We landed in Chandigarh on May Day, on the eve of the two-day history teaching conference we had organized, to be hosted by Saint Kabir Public School, under the rubric of ‘Shared Histories’.
With a promising turnout of nearly ninety participants, we began the conference at 9:15 a.m on May 2nd with a pertinent opening address by the Principal of St. Kabir’s explaining why the school chose to host this conference in its own socio-political global location.
Romila Thapar began the proceedings of the conference with a historical overview of the Panjab region and the religions that flourished therein, upto the birth of Sikhism in the 15th century. Upsetting the widely established notion[1] that Hinduism, Islam and Sikhism were the three predominant religions practised in the region until 1849, Prof. Thapar cast light on Sufism as distinct from Islam, a category it is often conflated with, and the borrowing of ideas between the Sufis and Nathpanthis, the latter of which cannot accurately be contained within ‘Hinduism’. The origins of varna, the impacts of caste and religion on each other and evolving ideas of ‘alien’ and ‘local’ were explored. This was followed by Indian art historian and critic, Prof. B.N. Goswamy on ‘A Mughal Ramayana and a Jaina Shahnama’—an illustrated talk around exquisite images that challenge monolithic ideas of religion through art form. Comparing pahari depictions of scenes from the Ramayana (where multiple timespans coexist within the same frame) to the same scenes in a Mughal Ramayana (containing text in floating panels), Prof. Goswamy went on to share images from a copy of Firdausi’s Shahnama with illustrations in the Jaina style and the Mughal Ramayana commissioned by Hamida Banu Begum (Akbar’s mother), who is said to have asked for her copy on her deathbed, among many other such results of cross-cultural engagements.
This window into a largely unfamiliar history enthralled the audience. A sumptuous lunch was followed by Prof. Krishna Kumar on the subject of teaching the Partition. Drawing from his book Prejudice and Pride: School histories of the freedom struggle in India and Pakistan, Prof. Kumar shared his analyses of both nations’ ways of remembering their shared history/ies of Partition and of bequeathing this memory to the young through textbooks, in their respective projects of nation-building and assertion.

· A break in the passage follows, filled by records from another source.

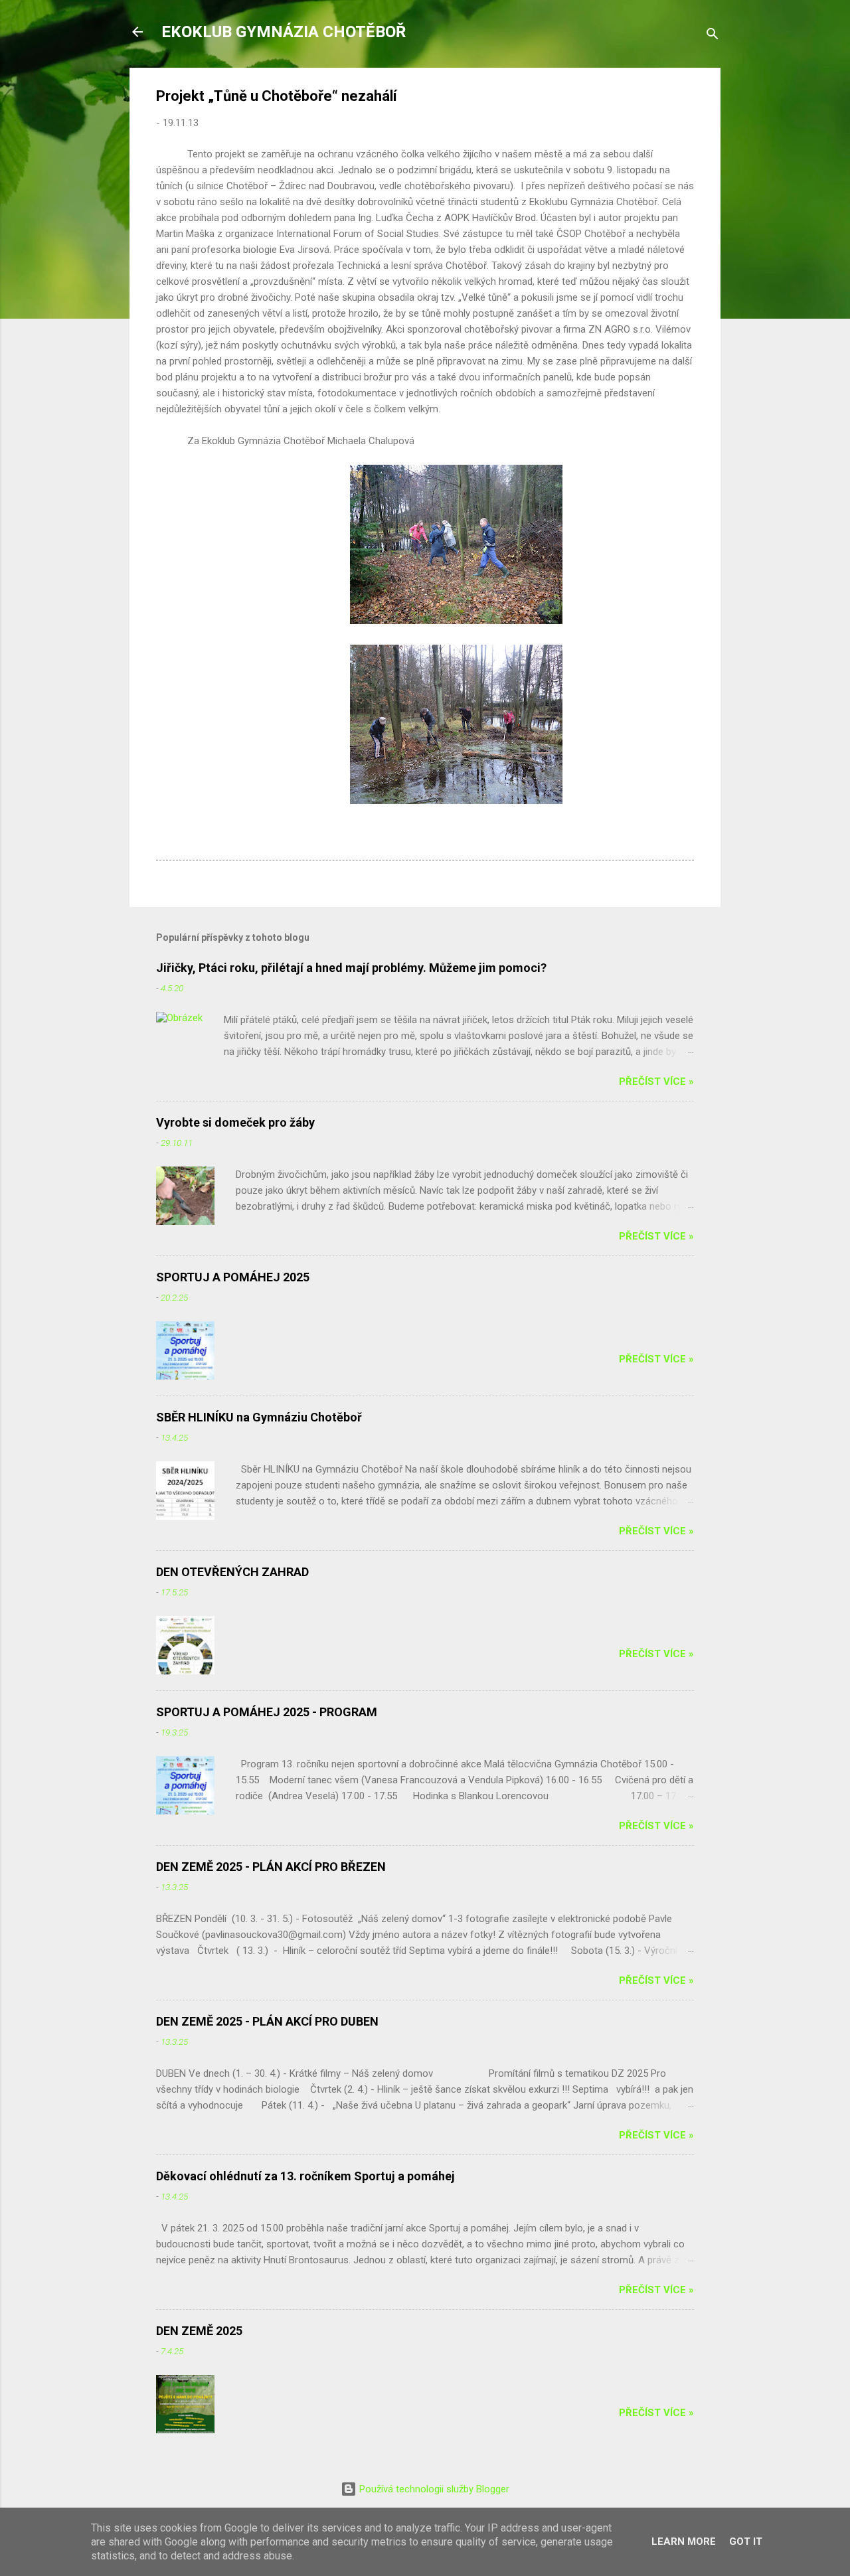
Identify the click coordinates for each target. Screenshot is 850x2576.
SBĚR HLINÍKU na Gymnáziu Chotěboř (259, 1417)
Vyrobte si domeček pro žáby (235, 1122)
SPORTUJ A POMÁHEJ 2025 (232, 1277)
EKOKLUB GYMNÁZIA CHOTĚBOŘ (283, 32)
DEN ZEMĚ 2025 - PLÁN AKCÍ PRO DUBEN (267, 2021)
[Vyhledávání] (713, 36)
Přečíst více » (656, 1081)
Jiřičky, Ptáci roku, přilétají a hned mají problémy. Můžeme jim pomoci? (351, 968)
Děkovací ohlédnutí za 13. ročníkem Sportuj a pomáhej (305, 2176)
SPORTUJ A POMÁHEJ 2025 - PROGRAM (266, 1712)
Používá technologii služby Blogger (433, 2489)
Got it (745, 2541)
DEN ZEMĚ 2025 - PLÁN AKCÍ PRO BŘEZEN (271, 1867)
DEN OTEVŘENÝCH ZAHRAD (232, 1572)
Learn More (683, 2541)
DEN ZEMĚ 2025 (199, 2331)
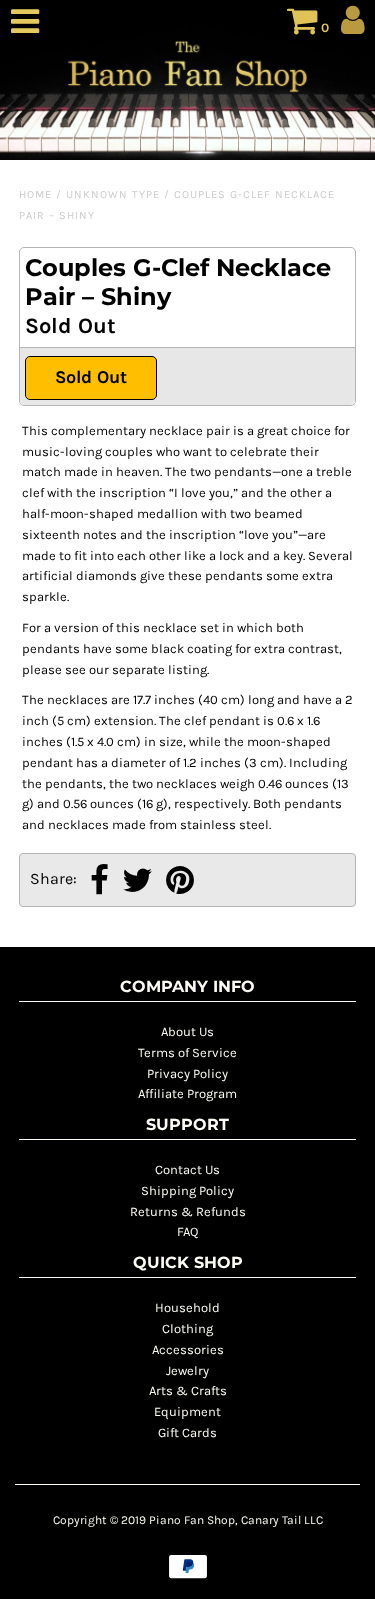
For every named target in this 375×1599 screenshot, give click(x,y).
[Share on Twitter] (137, 882)
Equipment (187, 1411)
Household (187, 1307)
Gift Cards (187, 1432)
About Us (187, 1031)
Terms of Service (187, 1052)
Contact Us (187, 1169)
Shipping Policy (187, 1190)
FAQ (187, 1231)
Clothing (187, 1328)
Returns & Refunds (188, 1211)
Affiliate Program (187, 1093)
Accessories (188, 1349)
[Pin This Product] (180, 882)
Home (35, 194)
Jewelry (187, 1370)
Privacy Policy (187, 1073)
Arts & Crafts (188, 1390)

After these three very different avenues into shared histories, the ‘world café’ session was conducted with the audience re-organized into groups, each moderated by a facilitator (primarily speakers at the conference). Five broad questions on the place of shared histories in the classroom, in the context of the sessions held until then, were explored. Facilitators shifted tables midway through the two-hour session to ensure each circle received a multiplicity of perspectives. A few tables continued to be engaged in discussion as the two hours concluded and it was time for representatives of each table to share key issues discussed with the larger group.
Day 2 opened with a fascinating insight into an instance of the nascent Indian state’s response to the Partition—the silai centres begun by the new Government to address the problem of the ‘widows of the Partition’. Begun as a measure towards integration into the production process and society, these silai centres employed said widows in the production of uniforms for class IV government service, under the supervision of ‘masterjis’ who would cut the cloth. Through the histories of the women who worked there, Urvashi Butalia traced the history of these silai centres, highlighting the patriarchal notions of ‘chaste’ and ‘corrupt’ that coloured the state’s approach in negotiations with these women who were officially termed a state ‘liability’. After much struggle, they went on to receive low pensions.

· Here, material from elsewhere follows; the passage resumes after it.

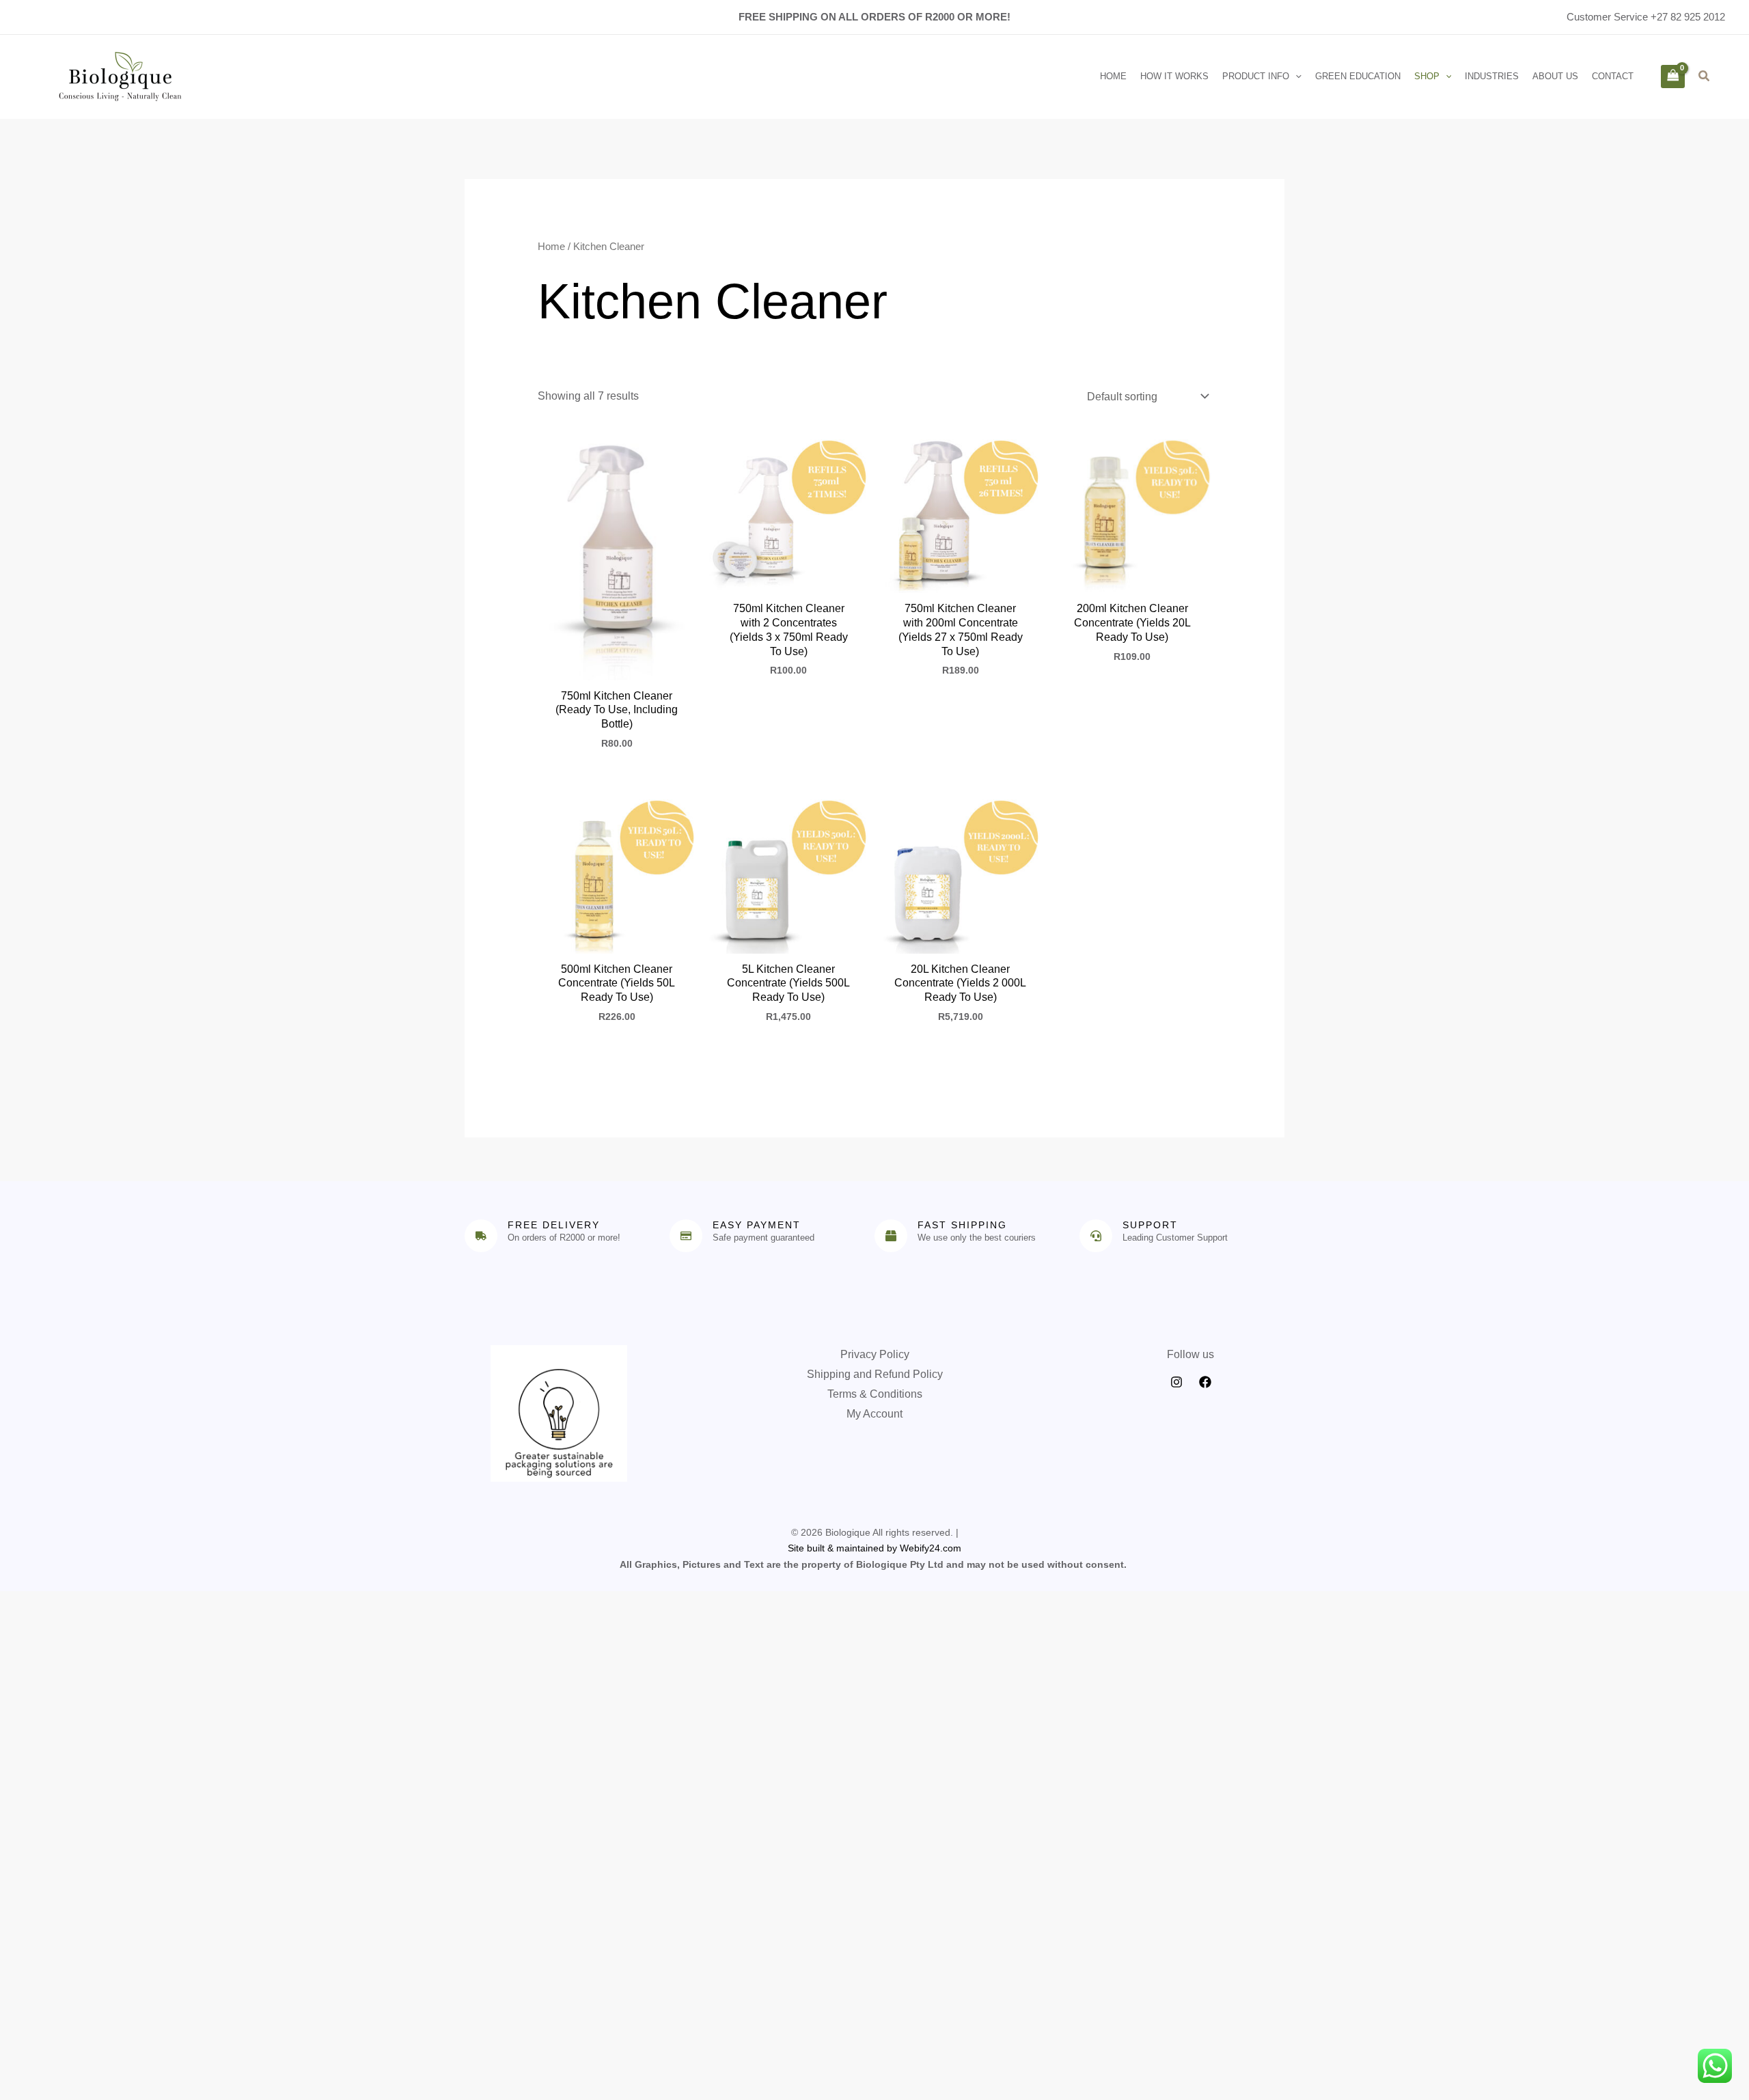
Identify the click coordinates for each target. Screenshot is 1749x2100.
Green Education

This bottom-up lens was taken further and diversified by Anusha Yadav, founder of The Indian Memory Project. She shared with us pictorial stories from her narrative-based visual archive—intimate stories set in and against institutional histories, both affected by the Partition. From Azoori, possibly pre-partition British India’s first ‘item dancer’ who moved to Pakistan in ’47, to stories of the displacement the Partition brought to anglo-Indians who knew no other home—the audience listened, entranced. The conference then moved into a segment on 1947 and the princely states, focused on the cases of Kapurthala and Kashmir. Cynthia M. Frederick, a conservation architect and co-author of Prince, Patron and Patriarch – Maharaja Jagatjit Singh of Kapurthala, spoke about the cosmopolitanism of Maharaja Jagatjit Singh, as manifest in the architecture and society of Kapurthala, and the Partition’s consequences on this ecosystem. Idrees Kanth next addressed the audience on the complexities of engaging with the history of Kashmir beyond the commonly used parameters (even in progressive liberal academia) of ‘conflict/resistance’. Structurally critiquing the approach of most existing academic work on Kashmir, Kanth problematized the act (and politics) of teaching Kashmir history in the classroom. Both parts of this segment saw diverse, active responses from the audience.

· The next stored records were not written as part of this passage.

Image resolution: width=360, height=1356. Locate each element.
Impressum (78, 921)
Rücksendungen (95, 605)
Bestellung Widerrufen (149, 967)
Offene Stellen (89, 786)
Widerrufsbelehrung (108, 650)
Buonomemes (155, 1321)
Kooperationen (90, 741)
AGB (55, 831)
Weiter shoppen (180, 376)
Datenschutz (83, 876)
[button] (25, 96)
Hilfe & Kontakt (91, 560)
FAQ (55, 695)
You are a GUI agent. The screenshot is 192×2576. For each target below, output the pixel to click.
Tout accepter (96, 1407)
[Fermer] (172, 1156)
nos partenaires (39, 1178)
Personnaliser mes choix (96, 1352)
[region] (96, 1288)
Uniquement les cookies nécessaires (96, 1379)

Post-lunch, the audience was organized into groups of seven around tables as Alisha Sett and Shafat Farooq of the Kashmir Photo Collective (KPC) engaged them in an absorbing workshop around ways to incorporate visual and media literacy in classrooms with ease. Images focused on the Kashmir Valley from the KPC archive dating back to the late nineteenth century—historic images taken by Magnum photographers such as Henri Cartier-Bresson, as well as more recent photographic works (more ambiguous with regards to their documentary value) were distributed to be “read”. After doing a detailed visual analysis of a few images, the teachers were asked to imagine themselves in the following situation:
Each table is representative of the photo editorial team of India’s leading national newspaper and we are in 2046, two hundred years from the signing of the Treaty of Amritsar in which the Valley was officially bought by Maharaja Gulab Singh and the territory of Jammu, Ladakh, and Kashmir as we know them today were stitched together for the first time. As editors, how would they represent the two hundred year history of the Kashmir Valley using a selection of just five or six images? What kind of image would make the front page? What would be the reasons for their choices of one image over another? What did the captions say about the photos that could not be seen within them?
Over the next hour and a half the participants were compelled to confront their own biases, and share their differing readings of this history, concluding with presentations by the teachers encapsulating their discussions. The session was wrapped up with KPC sharing their knowledge of easily accessible digital resources.
For the concluding session of the conference we set out for the Government Museum and Art Gallery—an institution with a meandering marvelous history shaped by political events. The parched afternoon did little to deter the general enthusiasm as Seema Gera shared stories of this Le Corbusier designed museum— how it owes its existence to the Partition, the decade-plus travelling history of the museum collections from Lahore through three different stops to a permanent home in the Government Museum, of claims made on the museum’s pahari painting collections by Shimla which had temporarily housed the museum collections during its years of being partitioned-Punjab’s official capital post-1947, before the Government museum or even the city of Chandigarh was built. Once inside, activity cards asking participants to note down 6 different ways of bringing a museum object of their choice into classroom proceedings were distributed, before Medhavi led us around, stringing disparate works from around the museum into a narrative of shared histories before and sometimes despite the Partition.
Amidst exchanges of observations and contact information over a final grand high tea by our hosts, the conference drew to a close in the rather befitting location of the Government Museum, not far from where SL Parasher’s striking landscape sculpture ‘Un-divided Punjab’ stands facing a captured tank, a relic from the 1965 Indo-Pak war.